WORK REQUEST: Nothing but the lines below from the one with "The width and height of the screenshot is (1200, 600)." through the one with "Task: Click Trend" should be output, each exactly as given, and no pictures.

DATA PROVIDED:
Segment Open

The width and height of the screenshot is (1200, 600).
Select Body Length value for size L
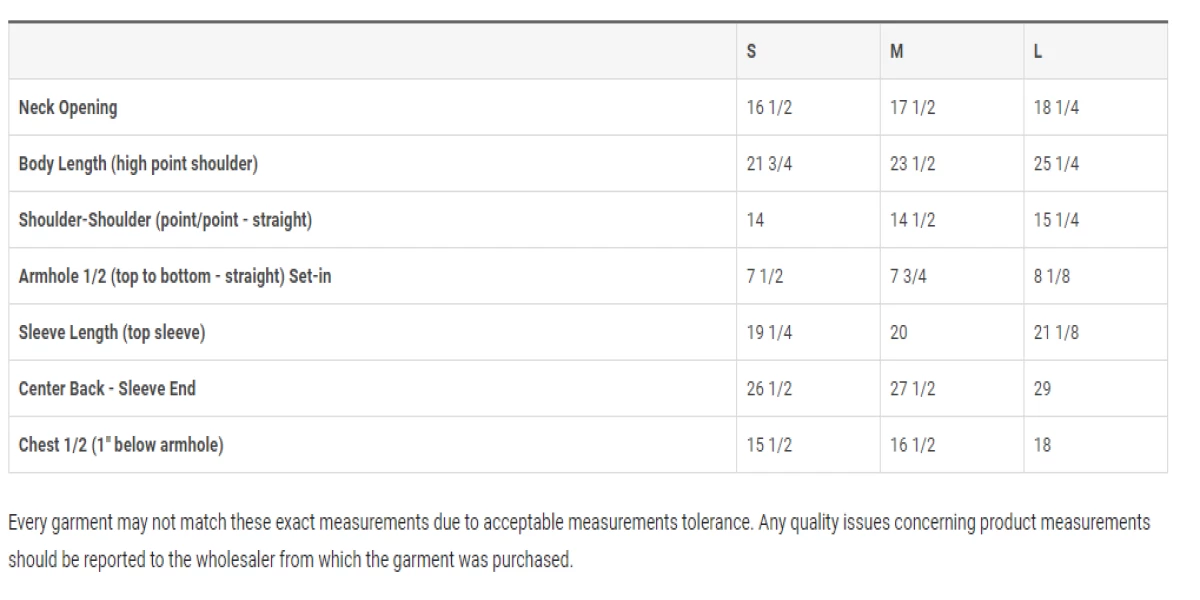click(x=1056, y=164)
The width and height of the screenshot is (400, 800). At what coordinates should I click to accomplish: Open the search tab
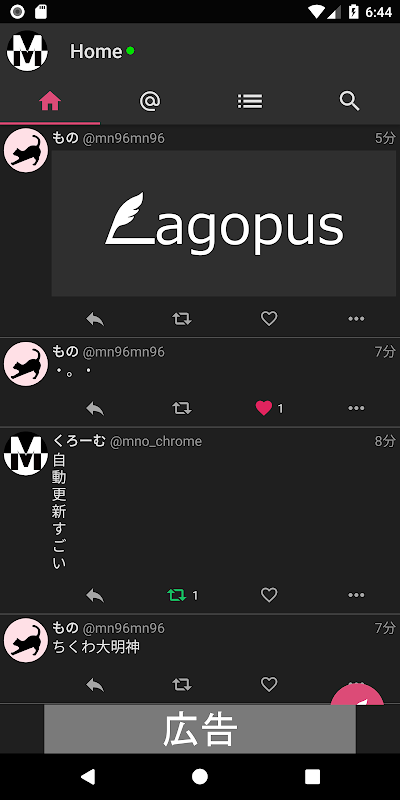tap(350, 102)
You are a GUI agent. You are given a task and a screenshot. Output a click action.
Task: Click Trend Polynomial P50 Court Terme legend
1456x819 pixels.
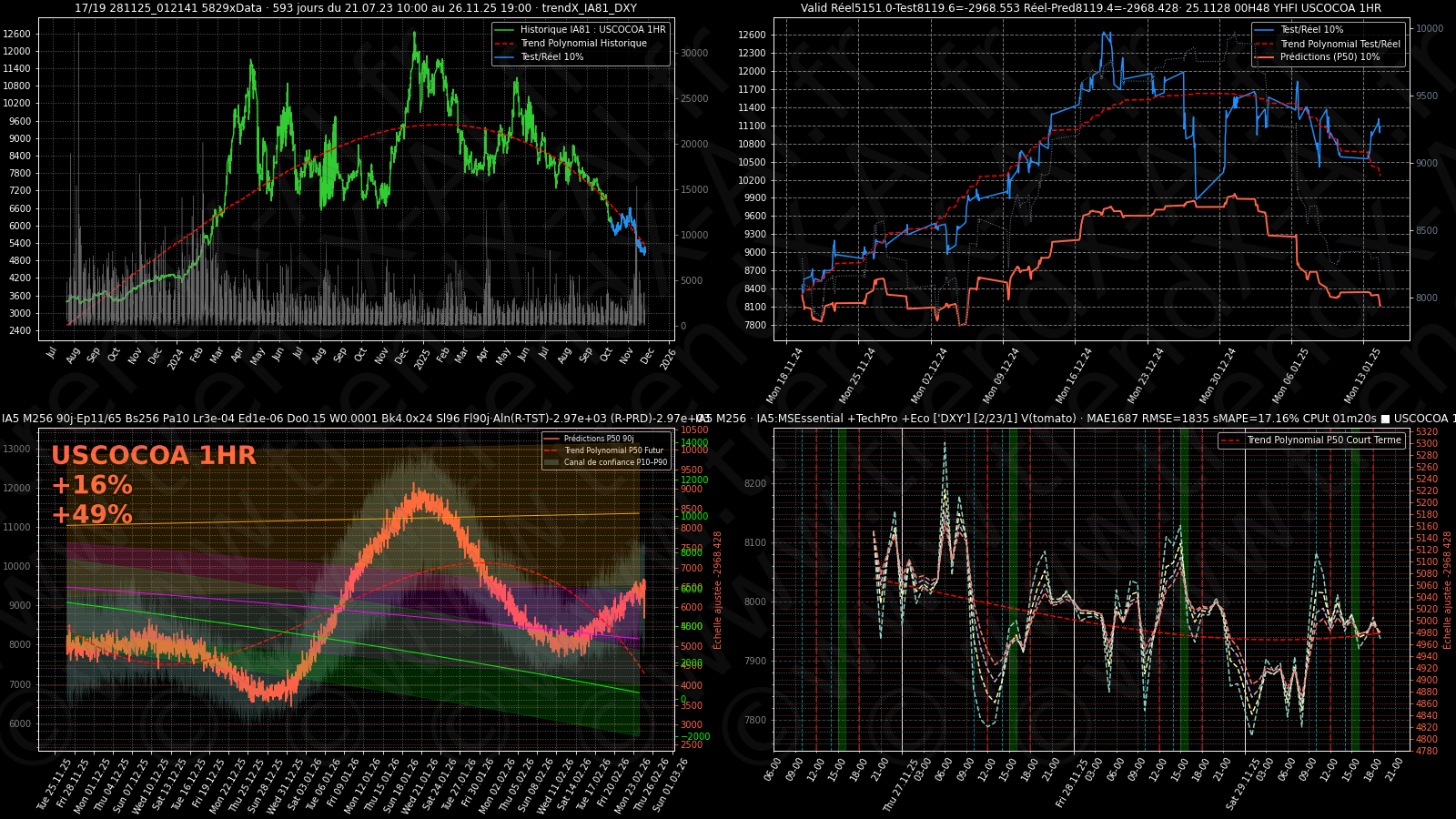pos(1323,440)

Segment Closed
Segment Open

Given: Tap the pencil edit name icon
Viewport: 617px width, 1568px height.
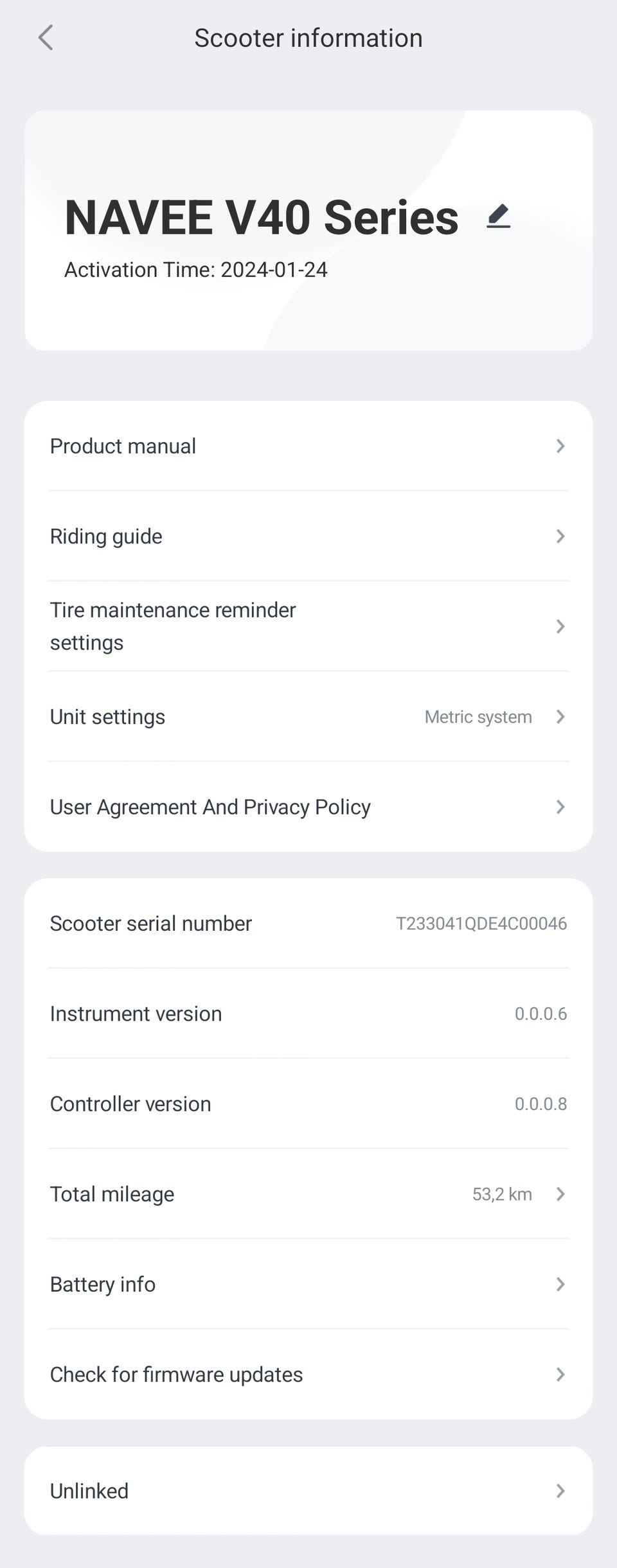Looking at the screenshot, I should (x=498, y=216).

Segment Closed

SOLUTION TO THE PROBLEM:
The width and height of the screenshot is (1200, 600).
Select Body Length value for size L
click(x=1056, y=164)
The width and height of the screenshot is (400, 800). At what coordinates should I click to accomplish: Open the search tab
tap(350, 102)
You are a GUI agent. You are given a task and a screenshot. Output a click action.
Task: Click Trend Polynomial P50 Court Terme legend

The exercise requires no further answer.